Start of Block
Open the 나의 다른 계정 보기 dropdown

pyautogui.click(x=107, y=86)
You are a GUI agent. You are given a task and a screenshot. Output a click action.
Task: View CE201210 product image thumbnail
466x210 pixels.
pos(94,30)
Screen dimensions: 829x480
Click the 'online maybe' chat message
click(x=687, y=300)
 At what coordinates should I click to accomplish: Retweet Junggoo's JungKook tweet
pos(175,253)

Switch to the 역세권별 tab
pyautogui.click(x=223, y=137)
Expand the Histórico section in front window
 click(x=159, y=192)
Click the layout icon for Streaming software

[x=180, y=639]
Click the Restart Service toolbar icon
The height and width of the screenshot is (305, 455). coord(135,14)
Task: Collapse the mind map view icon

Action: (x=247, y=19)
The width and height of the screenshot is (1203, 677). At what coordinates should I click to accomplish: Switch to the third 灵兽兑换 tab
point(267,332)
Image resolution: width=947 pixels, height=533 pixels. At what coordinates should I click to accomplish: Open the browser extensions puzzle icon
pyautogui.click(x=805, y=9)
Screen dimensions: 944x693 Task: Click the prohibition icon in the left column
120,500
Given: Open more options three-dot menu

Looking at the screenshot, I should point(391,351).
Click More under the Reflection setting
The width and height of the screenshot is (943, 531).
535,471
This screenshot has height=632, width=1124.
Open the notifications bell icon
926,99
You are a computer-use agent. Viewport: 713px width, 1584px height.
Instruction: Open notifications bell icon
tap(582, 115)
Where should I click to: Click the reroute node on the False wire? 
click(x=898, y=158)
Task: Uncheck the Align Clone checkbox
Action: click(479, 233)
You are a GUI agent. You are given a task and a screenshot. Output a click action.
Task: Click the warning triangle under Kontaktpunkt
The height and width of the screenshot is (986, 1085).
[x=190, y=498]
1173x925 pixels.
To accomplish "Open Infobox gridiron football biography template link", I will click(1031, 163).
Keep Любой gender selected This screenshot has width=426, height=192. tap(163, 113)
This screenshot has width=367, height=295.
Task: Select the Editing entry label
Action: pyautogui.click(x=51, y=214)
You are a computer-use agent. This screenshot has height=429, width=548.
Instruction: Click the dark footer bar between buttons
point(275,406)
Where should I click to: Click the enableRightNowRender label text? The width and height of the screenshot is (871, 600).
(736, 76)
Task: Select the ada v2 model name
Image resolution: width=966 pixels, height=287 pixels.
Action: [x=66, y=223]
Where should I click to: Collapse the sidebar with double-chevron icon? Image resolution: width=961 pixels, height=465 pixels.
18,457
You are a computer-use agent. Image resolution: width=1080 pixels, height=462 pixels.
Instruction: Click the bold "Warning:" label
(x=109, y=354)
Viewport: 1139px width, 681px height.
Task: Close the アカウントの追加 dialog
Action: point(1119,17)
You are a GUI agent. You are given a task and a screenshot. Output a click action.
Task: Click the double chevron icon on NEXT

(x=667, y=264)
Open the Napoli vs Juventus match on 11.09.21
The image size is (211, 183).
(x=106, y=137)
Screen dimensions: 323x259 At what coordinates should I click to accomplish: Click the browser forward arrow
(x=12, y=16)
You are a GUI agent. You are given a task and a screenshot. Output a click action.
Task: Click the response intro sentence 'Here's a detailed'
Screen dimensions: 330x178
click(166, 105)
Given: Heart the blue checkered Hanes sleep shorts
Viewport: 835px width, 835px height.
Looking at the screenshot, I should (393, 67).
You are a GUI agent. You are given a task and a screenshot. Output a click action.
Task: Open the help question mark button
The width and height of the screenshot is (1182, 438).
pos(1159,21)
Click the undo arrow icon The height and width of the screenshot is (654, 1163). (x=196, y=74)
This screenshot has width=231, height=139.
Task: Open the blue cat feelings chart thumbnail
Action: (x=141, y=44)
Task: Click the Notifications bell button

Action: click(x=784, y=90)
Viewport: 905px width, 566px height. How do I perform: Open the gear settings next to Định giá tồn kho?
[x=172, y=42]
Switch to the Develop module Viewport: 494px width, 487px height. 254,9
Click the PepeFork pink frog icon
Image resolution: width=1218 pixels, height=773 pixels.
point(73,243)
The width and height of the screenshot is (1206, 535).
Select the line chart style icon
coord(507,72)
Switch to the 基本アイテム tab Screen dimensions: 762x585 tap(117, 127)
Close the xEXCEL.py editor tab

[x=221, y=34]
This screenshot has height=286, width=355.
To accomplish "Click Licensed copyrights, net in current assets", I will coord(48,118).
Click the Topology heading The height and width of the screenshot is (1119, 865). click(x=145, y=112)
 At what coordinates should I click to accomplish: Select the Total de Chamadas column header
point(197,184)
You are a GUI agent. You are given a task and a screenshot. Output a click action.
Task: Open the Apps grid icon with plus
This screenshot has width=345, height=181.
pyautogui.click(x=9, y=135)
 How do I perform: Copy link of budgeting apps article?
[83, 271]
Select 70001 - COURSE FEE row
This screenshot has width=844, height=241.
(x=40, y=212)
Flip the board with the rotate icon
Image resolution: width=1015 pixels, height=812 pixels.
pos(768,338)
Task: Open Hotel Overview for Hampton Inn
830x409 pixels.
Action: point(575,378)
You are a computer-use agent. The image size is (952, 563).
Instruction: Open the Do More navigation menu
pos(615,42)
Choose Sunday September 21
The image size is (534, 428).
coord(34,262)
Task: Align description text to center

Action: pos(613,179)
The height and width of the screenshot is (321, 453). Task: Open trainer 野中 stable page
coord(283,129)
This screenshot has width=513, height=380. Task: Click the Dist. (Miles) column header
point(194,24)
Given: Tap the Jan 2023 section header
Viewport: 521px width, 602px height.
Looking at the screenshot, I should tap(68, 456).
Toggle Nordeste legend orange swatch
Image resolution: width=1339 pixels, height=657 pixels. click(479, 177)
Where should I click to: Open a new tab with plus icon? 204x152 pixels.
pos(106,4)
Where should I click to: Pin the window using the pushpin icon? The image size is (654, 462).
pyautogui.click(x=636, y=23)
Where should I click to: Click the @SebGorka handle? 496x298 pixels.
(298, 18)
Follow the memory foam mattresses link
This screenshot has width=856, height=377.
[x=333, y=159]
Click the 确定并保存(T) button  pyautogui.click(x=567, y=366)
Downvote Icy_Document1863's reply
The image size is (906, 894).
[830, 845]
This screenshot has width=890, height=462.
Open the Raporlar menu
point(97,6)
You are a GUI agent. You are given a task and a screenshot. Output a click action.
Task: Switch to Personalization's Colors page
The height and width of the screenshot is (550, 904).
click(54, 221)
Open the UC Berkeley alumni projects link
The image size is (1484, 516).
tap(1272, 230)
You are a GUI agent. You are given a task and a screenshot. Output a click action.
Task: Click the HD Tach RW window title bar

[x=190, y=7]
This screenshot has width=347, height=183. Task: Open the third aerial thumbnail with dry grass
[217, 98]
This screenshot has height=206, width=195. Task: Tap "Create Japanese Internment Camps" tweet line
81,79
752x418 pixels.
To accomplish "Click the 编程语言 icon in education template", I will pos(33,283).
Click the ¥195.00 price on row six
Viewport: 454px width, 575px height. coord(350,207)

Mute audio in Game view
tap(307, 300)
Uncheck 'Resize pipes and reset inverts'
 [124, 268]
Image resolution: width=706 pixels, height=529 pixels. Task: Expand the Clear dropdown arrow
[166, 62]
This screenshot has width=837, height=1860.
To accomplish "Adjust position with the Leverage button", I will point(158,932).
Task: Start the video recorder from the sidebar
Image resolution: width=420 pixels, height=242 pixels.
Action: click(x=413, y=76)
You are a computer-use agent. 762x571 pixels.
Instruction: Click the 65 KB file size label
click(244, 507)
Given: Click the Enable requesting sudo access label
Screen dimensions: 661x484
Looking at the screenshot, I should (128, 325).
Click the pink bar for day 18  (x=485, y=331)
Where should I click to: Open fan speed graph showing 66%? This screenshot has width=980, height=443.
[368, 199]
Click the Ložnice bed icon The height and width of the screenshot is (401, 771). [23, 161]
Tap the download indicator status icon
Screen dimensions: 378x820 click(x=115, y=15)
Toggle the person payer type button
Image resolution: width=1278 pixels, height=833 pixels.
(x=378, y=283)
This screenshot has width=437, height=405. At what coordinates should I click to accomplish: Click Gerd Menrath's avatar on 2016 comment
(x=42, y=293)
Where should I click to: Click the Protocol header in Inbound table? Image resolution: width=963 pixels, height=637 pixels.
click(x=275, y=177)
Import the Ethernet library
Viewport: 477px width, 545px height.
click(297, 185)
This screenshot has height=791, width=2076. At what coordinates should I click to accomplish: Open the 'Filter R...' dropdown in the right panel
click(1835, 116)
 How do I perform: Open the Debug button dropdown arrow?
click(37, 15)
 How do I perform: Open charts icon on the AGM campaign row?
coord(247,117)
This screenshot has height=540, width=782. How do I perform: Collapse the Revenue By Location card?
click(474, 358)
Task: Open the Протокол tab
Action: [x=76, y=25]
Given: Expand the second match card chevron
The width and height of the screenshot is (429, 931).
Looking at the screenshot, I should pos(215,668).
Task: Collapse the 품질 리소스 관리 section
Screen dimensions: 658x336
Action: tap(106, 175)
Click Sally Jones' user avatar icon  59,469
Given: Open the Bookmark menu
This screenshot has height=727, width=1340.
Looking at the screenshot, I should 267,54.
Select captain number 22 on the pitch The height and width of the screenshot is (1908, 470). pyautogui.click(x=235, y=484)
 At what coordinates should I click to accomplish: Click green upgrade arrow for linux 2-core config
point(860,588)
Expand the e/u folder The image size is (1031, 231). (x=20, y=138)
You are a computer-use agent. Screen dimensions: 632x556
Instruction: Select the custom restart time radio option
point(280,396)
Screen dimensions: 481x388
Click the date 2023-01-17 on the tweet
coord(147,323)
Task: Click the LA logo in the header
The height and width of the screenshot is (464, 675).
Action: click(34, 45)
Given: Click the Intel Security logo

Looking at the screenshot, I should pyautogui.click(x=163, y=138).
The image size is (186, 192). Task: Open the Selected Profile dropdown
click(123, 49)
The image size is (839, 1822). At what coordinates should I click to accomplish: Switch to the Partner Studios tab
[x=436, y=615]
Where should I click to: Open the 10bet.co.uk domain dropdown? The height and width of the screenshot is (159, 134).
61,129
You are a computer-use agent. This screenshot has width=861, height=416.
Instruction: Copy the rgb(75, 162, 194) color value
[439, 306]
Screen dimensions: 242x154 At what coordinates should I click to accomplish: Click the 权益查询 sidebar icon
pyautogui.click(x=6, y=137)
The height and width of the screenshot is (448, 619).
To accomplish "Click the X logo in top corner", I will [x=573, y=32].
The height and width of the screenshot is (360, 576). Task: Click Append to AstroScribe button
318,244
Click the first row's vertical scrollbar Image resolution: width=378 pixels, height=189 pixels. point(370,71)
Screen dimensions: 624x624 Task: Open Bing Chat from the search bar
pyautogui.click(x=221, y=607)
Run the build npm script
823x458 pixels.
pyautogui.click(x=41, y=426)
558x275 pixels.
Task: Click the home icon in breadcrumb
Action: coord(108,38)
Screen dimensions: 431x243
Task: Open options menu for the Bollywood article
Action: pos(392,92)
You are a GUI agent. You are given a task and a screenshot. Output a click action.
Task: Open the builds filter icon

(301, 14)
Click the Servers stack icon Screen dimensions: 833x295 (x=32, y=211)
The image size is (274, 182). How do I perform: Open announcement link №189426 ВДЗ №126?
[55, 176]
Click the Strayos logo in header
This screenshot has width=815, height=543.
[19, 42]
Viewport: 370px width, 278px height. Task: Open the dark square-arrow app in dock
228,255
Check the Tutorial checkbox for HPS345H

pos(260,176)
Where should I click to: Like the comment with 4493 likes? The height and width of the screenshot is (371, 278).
End of Block
- _Exercise prompt_:
Copy the lines from the one with "Run the build npm script" through the last line of the material above, exactly as they are and with no others.

- _Answer section_:
Run the build npm script
823x458 pixels.
pyautogui.click(x=41, y=426)
558x275 pixels.
Task: Click the home icon in breadcrumb
Action: coord(108,38)
Screen dimensions: 431x243
Task: Open options menu for the Bollywood article
Action: pos(392,92)
You are a GUI agent. You are given a task and a screenshot. Output a click action.
Task: Open the builds filter icon

(301, 14)
Click the Servers stack icon Screen dimensions: 833x295 (x=32, y=211)
The image size is (274, 182). How do I perform: Open announcement link №189426 ВДЗ №126?
[55, 176]
Click the Strayos logo in header
This screenshot has width=815, height=543.
[19, 42]
Viewport: 370px width, 278px height. Task: Open the dark square-arrow app in dock
228,255
Check the Tutorial checkbox for HPS345H

pos(260,176)
Where should I click to: Like the comment with 4493 likes? The height and width of the screenshot is (371, 278).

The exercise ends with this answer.